Below are records. Find each line in them that holds the word "Identify" and copy it.

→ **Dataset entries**
________________
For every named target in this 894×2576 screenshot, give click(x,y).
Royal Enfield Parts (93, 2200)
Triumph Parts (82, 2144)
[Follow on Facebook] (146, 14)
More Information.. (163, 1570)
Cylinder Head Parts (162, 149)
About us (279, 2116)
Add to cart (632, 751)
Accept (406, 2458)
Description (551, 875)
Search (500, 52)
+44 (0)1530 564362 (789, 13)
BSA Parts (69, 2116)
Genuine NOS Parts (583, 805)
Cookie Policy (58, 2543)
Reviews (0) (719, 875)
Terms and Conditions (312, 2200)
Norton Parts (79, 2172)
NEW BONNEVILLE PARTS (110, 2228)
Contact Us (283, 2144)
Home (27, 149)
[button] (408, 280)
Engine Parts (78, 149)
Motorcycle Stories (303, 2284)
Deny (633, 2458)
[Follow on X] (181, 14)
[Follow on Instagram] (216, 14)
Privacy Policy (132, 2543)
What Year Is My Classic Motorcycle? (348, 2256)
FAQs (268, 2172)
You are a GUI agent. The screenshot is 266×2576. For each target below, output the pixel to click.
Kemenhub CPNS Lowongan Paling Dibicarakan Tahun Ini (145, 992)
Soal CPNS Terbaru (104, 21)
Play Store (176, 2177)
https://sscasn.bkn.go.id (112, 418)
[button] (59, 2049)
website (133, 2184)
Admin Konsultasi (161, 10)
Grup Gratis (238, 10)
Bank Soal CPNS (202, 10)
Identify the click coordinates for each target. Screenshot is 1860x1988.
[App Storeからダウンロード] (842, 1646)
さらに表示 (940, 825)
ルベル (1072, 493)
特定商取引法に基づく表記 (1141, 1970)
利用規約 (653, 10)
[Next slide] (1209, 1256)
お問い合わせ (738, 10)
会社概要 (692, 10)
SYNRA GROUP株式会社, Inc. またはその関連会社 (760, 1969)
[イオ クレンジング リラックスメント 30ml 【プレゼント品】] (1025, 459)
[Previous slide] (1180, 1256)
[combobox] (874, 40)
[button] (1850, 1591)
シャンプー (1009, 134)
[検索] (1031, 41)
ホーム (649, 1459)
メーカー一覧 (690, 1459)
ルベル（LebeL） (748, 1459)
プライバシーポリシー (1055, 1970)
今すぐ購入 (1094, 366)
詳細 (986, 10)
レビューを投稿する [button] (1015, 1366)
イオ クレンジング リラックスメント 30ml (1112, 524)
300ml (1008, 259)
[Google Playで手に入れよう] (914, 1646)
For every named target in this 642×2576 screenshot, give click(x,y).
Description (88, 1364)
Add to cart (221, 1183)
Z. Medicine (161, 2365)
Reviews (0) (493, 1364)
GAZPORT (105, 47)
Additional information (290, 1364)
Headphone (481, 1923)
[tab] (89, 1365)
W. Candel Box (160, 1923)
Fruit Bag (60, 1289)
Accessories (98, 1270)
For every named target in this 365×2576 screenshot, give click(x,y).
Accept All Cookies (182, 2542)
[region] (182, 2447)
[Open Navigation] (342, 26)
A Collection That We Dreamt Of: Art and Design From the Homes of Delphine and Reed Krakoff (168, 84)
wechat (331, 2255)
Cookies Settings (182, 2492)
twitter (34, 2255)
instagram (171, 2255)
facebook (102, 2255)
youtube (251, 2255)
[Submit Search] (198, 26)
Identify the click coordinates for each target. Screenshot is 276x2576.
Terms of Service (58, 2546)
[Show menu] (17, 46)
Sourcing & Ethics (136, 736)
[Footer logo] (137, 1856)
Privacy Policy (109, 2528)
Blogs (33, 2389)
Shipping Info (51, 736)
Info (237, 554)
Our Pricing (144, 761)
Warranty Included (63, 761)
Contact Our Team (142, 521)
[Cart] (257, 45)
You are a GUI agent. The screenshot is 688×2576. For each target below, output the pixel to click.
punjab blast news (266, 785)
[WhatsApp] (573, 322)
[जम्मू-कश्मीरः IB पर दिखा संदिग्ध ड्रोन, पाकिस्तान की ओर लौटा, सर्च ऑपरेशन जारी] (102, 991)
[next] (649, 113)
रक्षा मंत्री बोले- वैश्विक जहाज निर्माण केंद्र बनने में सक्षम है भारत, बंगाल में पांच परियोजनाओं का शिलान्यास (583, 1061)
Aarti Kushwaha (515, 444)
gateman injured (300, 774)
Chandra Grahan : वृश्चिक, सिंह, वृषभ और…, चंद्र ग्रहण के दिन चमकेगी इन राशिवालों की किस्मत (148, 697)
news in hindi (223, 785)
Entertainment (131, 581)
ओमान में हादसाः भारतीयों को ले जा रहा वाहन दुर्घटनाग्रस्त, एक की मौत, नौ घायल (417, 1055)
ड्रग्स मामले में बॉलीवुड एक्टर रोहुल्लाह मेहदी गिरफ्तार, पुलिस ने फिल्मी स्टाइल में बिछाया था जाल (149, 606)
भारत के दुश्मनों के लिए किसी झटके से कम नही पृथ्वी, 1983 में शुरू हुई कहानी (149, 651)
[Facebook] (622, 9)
________________
→ **Exercise answer**
Identify the click coordinates for each target. Screenshot is 1860x1988.
Identify the click coordinates for each target. Screenshot is 276x2576.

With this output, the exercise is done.